• regenerativedespair [she/her]
      ·
      edit-2
      3 years ago

      It's to signify that the places that houseless people reside, are in fact their homes, and each daily "sweep" they face is a grossly indecent, intolerable, violent violation of their right to exist. It signifies that this must be stopped, by any means necessary, and that the armed gangs of the state must be confronted in order to demonstrate real working class solidarity and house these people in all the vacant homes. It asserts that this is a solvable, specific problem in a person's life, not something abstract or essential to their "nature" or something that they "deserved". It is a way to rhetorically resist the daily, casual and explicit characterization of these people as sub-human.

      But you're right, now these liberals will use it as a way to feel part of a movement that they violently suppress

          • read_freire [they/them]
            ·
            edit-2
            3 years ago

            yeah, the parenthetical is a signal to their petit bourgeosie and labor aristocrat readers to map radicals' use of houseless onto homeless and ignore any cognitive dissonance they might have if they had to actually consider what the deliberate use of houseless means

            it's also so fucking stupid, like houseless isn't self-explanatory

            to your point, it's the cooption of liberatory discourse in action though. I just don't think that can be collapsed into some stupidpol sarcastic clap comment

      • Homestar440 [he/him]
        ·
        3 years ago

        Ooo, let me try:

        We have a terrible homelessness problem, what do we do?

        Actually, those people are houseless, not homeless.

        Ahhhh, well then great news, we have solved the homelessness crisis!

        • read_freire [they/them]
          ·
          edit-2
          3 years ago

          lol getting mad at the houseless part is missing the fucking point (and yet another example of chapos stop parroting stupidpol shit challenge). houseless or unhoused is preferred because it gets to the heart of the problem.

          it also highlights the incredibly offensive dehumanization involved when folks use homeless as a noun, which also happens here

          the fact that they felt the need to qualify it with a parenthetical (homeless) like it's not clear what the fuck houseless means is the thing to dunk on

          to the actually good point about the cooption of liberatory discourse, this is one of the more blatant examples

          • Homestar440 [he/him]
            ·
            3 years ago

            Ok, fair enough, I didn't know this. I've never considered homelessness shameful, it's shameful of our society, so I didn't make the association. I'm not sure that changing the word is gonna change the attitude of the kind of person that does refer to human beings as "the homeless" though, but I'll use whatever language is preferred by those effected.
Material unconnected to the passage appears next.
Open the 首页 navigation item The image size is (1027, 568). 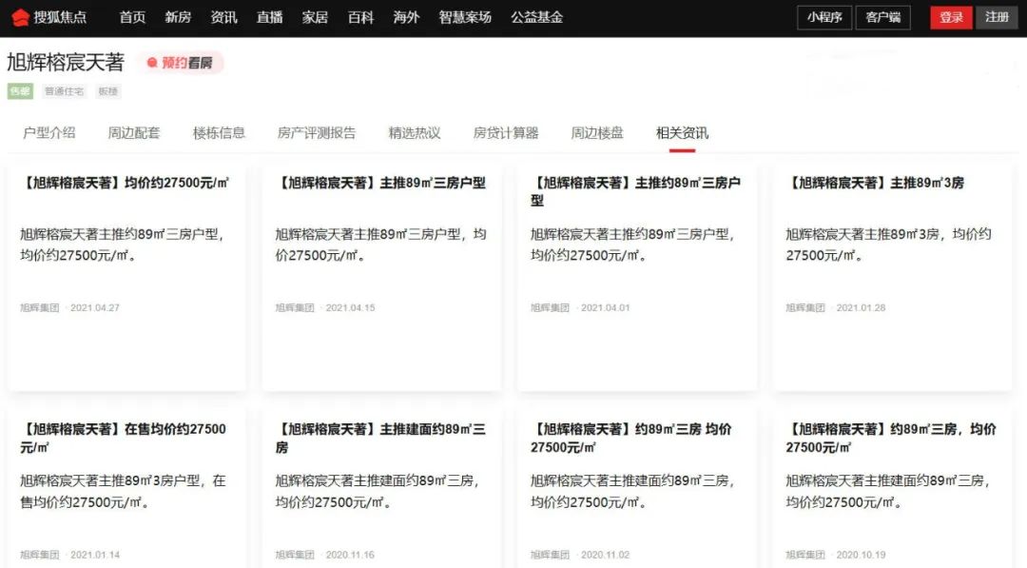[131, 16]
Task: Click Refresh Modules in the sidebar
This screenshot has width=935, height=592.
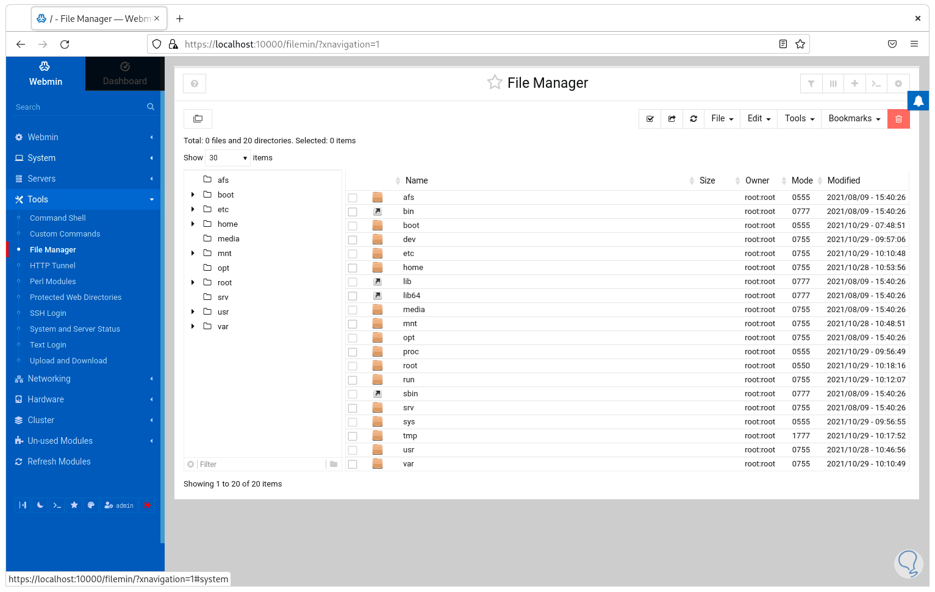Action: [x=59, y=462]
            • read_freire [they/them]
              ·
              3 years ago

              previously I would've said that it's real hard to misinterpret houseless but that tweet tells us that they're definitely going to

              • Homestar440 [he/him]
                ·
                3 years ago

                The way I see it, the dehumanizing comes from the toxic attitudes of asshole people, I don't think changing the wording is gonna change those attitudes. I feel like they're still gonna assume that "houseless" people are lazy, stupid and useless just as they currently think "the homeless" are, ya know? Again, though, def not gonna die on this molehill, so I'll gladly adjust.